In the latest episode of the soap opera that is the global oil market, we witnessed oil prices doing a graceful swan dive, thanks to the newest plot twist by OPEC and its buddies. The gang decided it was time for a little production cut party through the early days of 2024. Normally, this kind of shindig would send prices soaring like a rocket, but surprise, surprise – Brent crude, the cool kid of international benchmarks, barely batted an eyelid, slipping a modest 0.3% to $82.83 per barrel. Talk about anticlimactic!
Before this grand reveal, the rumor mill was churning out tales of deeper cuts, sending prices on a bit of a joyride. But when reality hit, it was like expecting a lion and getting a housecat. And let’s not forget OPEC’s brilliant move to let individual countries play Chinese whispers with their cut numbers, leaving investors more confused than a tourist without Google Maps.

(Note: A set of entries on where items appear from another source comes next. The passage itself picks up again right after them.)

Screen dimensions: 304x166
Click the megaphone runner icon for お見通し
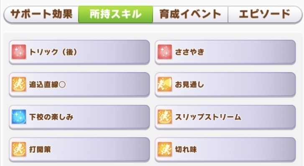pos(165,84)
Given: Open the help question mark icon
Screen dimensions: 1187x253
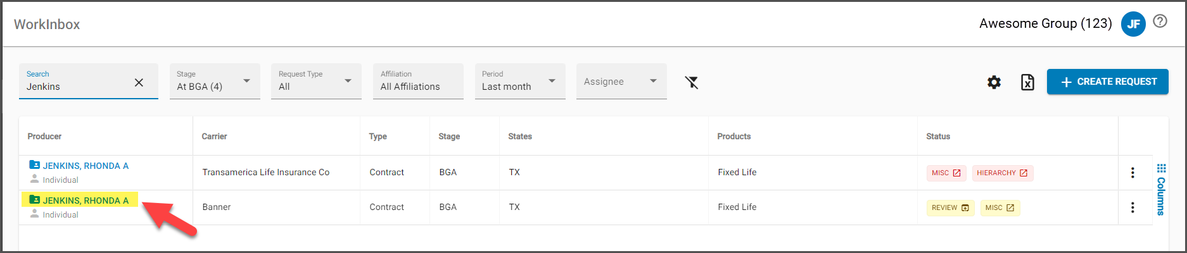Looking at the screenshot, I should pyautogui.click(x=1160, y=21).
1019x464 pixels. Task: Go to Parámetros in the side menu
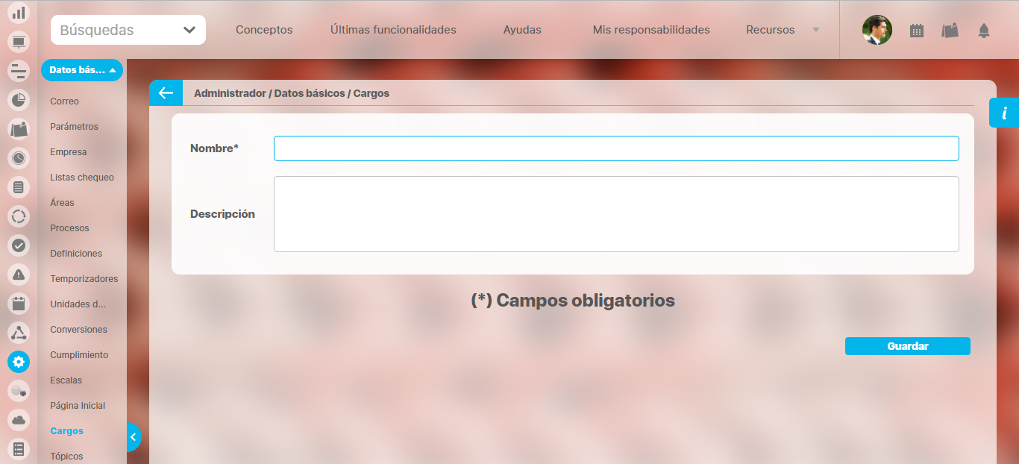click(74, 127)
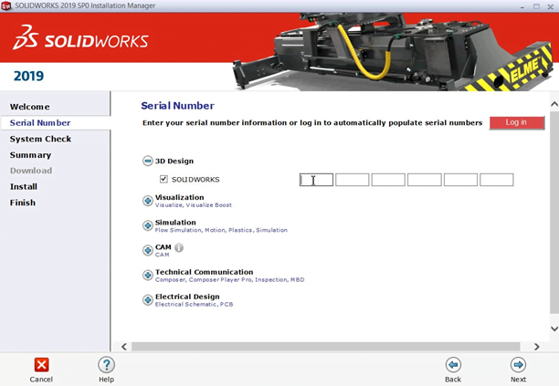Click the horizontal scrollbar right arrow
Image resolution: width=559 pixels, height=386 pixels.
coord(536,347)
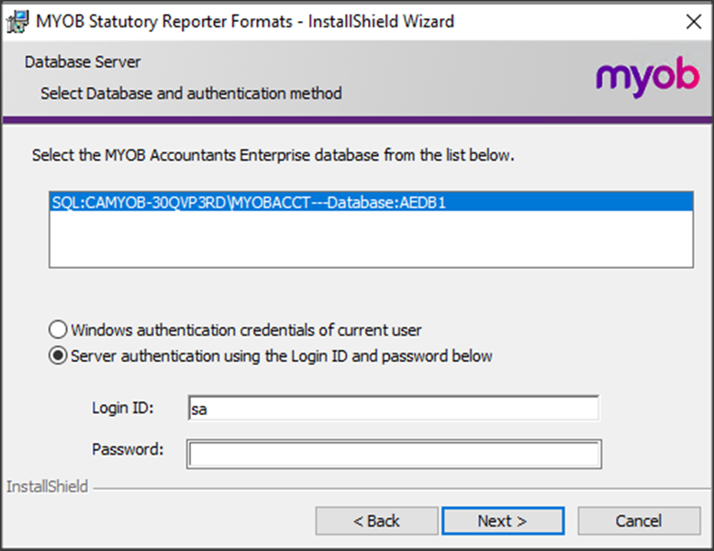Cancel the installation wizard

pyautogui.click(x=638, y=521)
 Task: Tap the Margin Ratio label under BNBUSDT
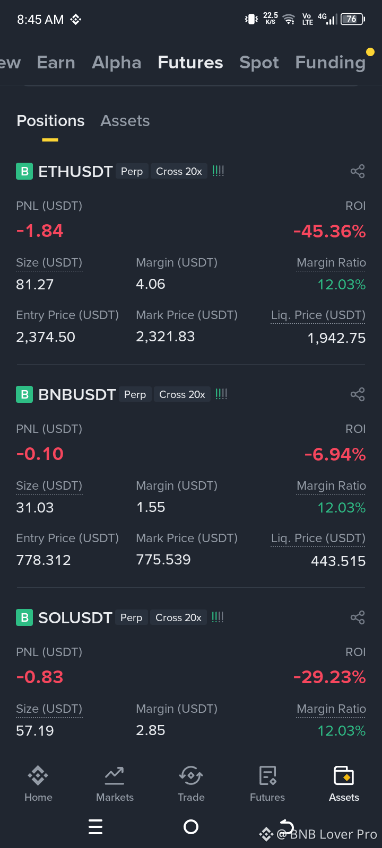331,486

Roth MKM’s Leo Mariani couldn’t hold back his critique, calling OPEC+ communication skills ‘horrific’. It seems like their press release was about as clear as mud, causing a collective freak-out and a sell-off bonanza. OPEC’s cuts are supposed to be the oil market’s Red Bull, giving prices wings, but sometimes they backfire, whispering tales of future demand woes.
And let’s be real, do we really believe these OPEC producers will stick to their word? History has shown us that oil cut announcements and actual cuts have as much in common as cats and water – they don’t always mix well. As Rhys Williams from Spouting Rock Asset Management puts it, the market’s playing a high-stakes game of ‘wait and see’.
But hold on, there’s a plot twist! Mariani, our clairvoyant analyst, predicts these cuts will eventually pump up prices next year, targeting a cool $87 per barrel for Brent. Others are also chanting the ‘rise, prices, rise’ mantra, expecting demand to strut its stuff as OPEC plays hard to get with supply. The chance of a 2024 global recession seems to be shrinking in the rearview mirror, with the Energy Information Administration playing fortune teller and setting Brent’s 2024 price target at a lofty $93.24.
In a twist that no one saw coming, Brazil crashed the OPEC+ party, announcing plans to join the club in January. Could this mean Brazil starts turning down its production volume knob? Maybe, but for now, their largest oil producer Petrobras watched its shares do a little dip of their own, falling 0.7%. Brazil’s been the party pooper this year, cranking up production and raining on OPEC’s parade.
The OPEC meeting, originally scheduled for last week, finally happened amidst some behind-the-scenes drama. Considering the role of oil prices in inflating inflation faster than a balloon at a kid’s birthday party, investors have been watching OPEC like hawks, ready to swoop in on any move that could send crude prices sky-high. But for now, it seems like the oil market is content to slide down the slippery slope of uncertainty, leaving us all wondering, “What’s next?”